- Died: 15 April 2022
- Education: Queen Mary University of London (PhD 2004) Cardiff University (MChem 2000)
- Scientific career
- Fields: Catalysis; Boronic acids; Molecular sensors; Kinetic resolution; Asymmetric catalysis;
- Workplaces: University of Birmingham Henan Normal University East China University of Science and Technology
- Doctoral advisor: Christopher Richards
- Website: johnfossey.com

= John S. Fossey =

Researcher

John S. Fossey was a British chemist. He was a professor of synthetic chemistry at the University of Birmingham in the United Kingdom, and a visiting professor at Henan Normal University and guest professor at East China University of Science and Technology, both in China. His research was in molecular recognition and catalysis, and he was a user of boronic acid derivatives. He was an industry fellow of the Royal Society.

==Education==
Fossey received his four-year MChem from Cardiff University in 2000 and was awarded a PhD from Queen Mary University of London in January 2004.

==Research and career==
Fossey's research looks at synthetic chemistry to develop new therapies for tuberculosis and diabetes. This work on diabetes involves an alternative drug delivery for type 1 diabetes management. This research is in collaboration with the Chinese Academy of Sciences research institute Guangzhou Institutes of Biomedical Health (GIBH)., to develop new drugs that could help tackle global epidemics. Specifically, Fossey is developing a ‘smart insulin’, a gel that dissolves in the presence of glucose, as an alternative to insulin injection. The idea is that the smart insulin, as a smart drug delivery, can be administered perhaps once a week and will deliver insulin as and only when glucose levels are raised.
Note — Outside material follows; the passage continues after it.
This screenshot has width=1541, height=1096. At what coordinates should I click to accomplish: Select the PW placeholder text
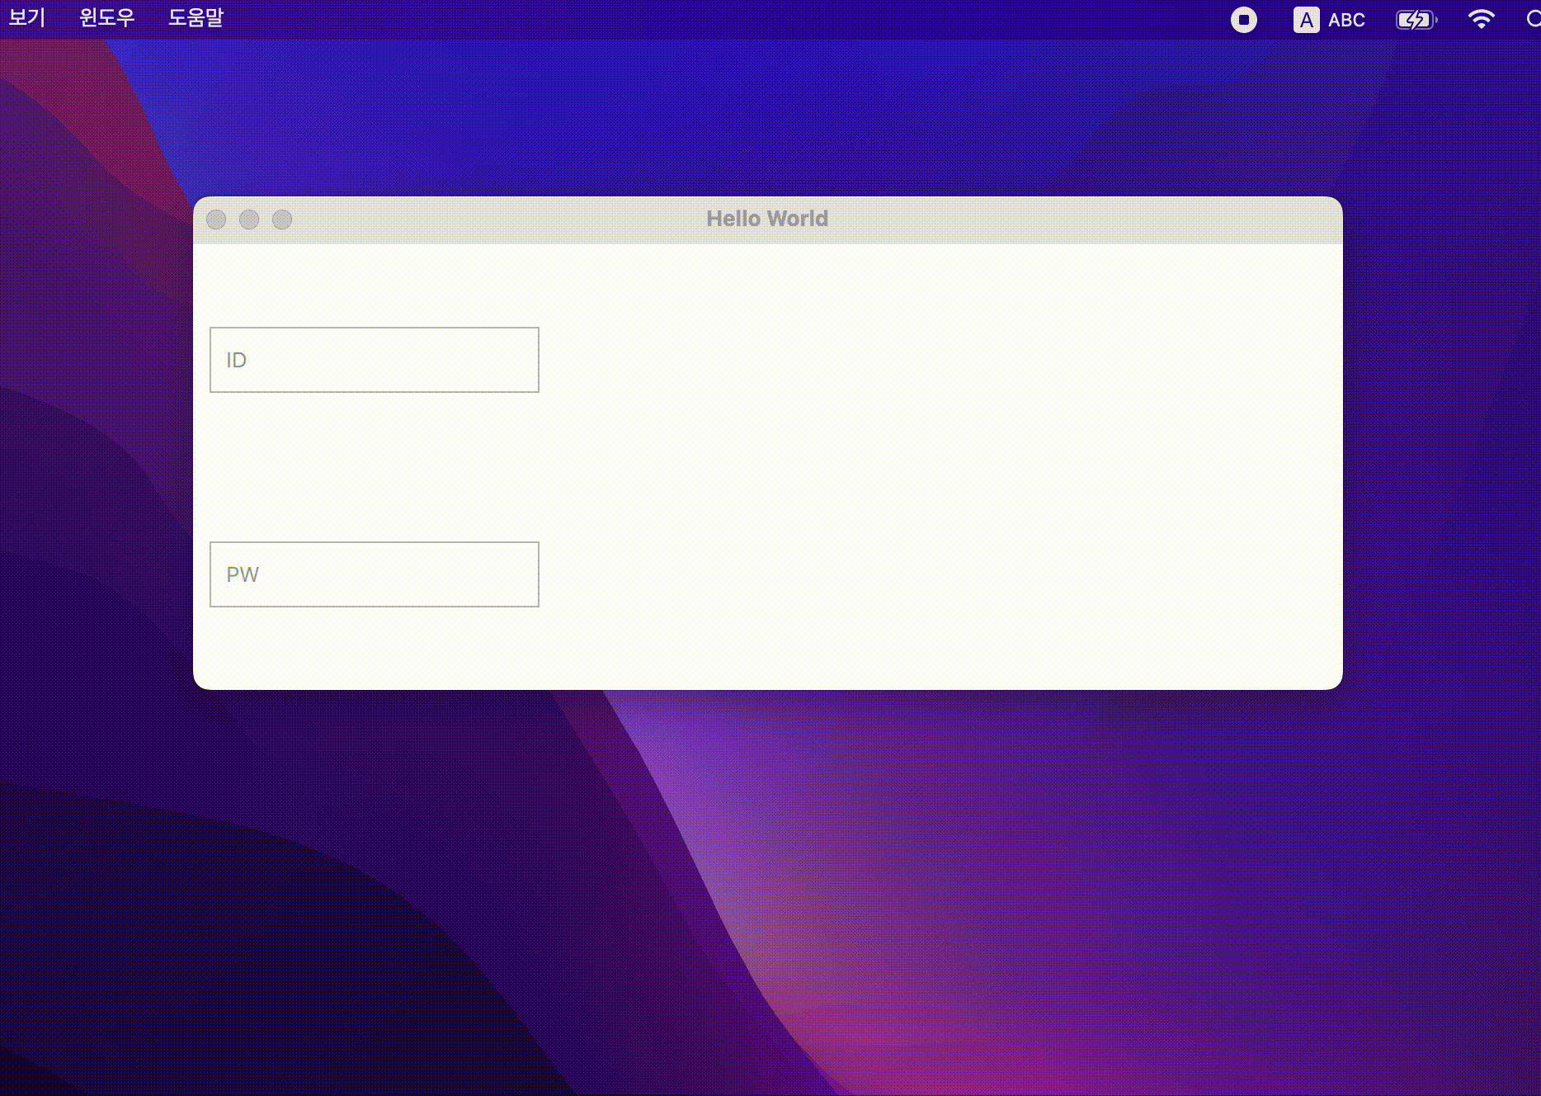[243, 574]
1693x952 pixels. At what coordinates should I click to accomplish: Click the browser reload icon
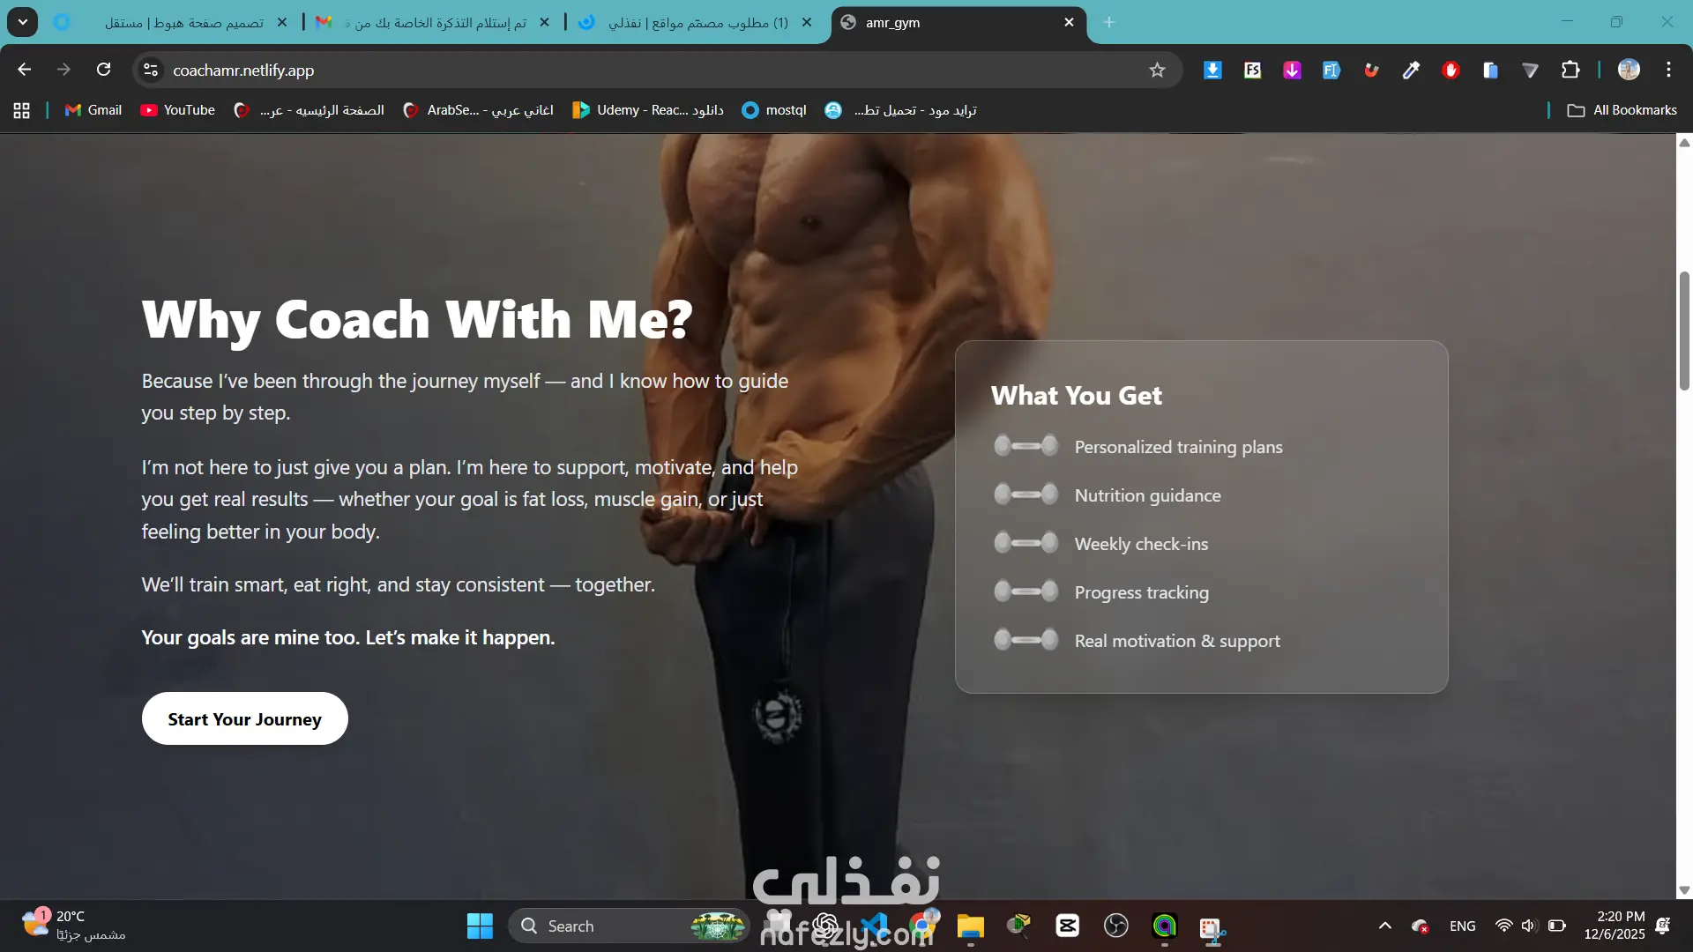tap(103, 70)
He was on the advisory board of two Royal Society of Chemistry journals, Organic Chemistry Frontiers and Catalysis Science & Technology, and the editorial board of the Chemistry Central Journal. He was a co-editor of Boron: Sensing, Synthesis and Supramolecular Self-Assembly.

== Recognition ==

Fossey received a Japan Society for the Promotion of Science postdoctoral fellowship in 2004, and its Bridge Fellowship in 2010; he is chair of the alumni executive committee of the society in the UK and Republic of Ireland. He is also the international student tutor and international representative for the school of chemistry in the University of Birmingham.

He has received funding from the JDRF, CRUK, Leverhulme Trust, the EPSRC, the Royal Society, the Sasakawa Foundation, and the National Natural Science Foundation China. He was a member of a team headed by Tony D. James which received the Daiwa Adrian Prize in 2013 for research into 'chemonostics'. In 2016, he received the Czarnik Emerging Investigator Award for work on catalysis and sensing.

He was awarded the CRUK Pioneer Award in 2018 to support his research in establishing early detection potential from single molecule chemosensors. He is the principal investigator of a JDRF project focused on translating boronic acid-mediated recognition to smart drug delivery for diabetes.

== Personal life ==
Fossey met his wife Rumi while working in Japan. They had three children together, Karen, Toby and Edwin.

Fossey died on Friday 15 April 2022 at the age of 44.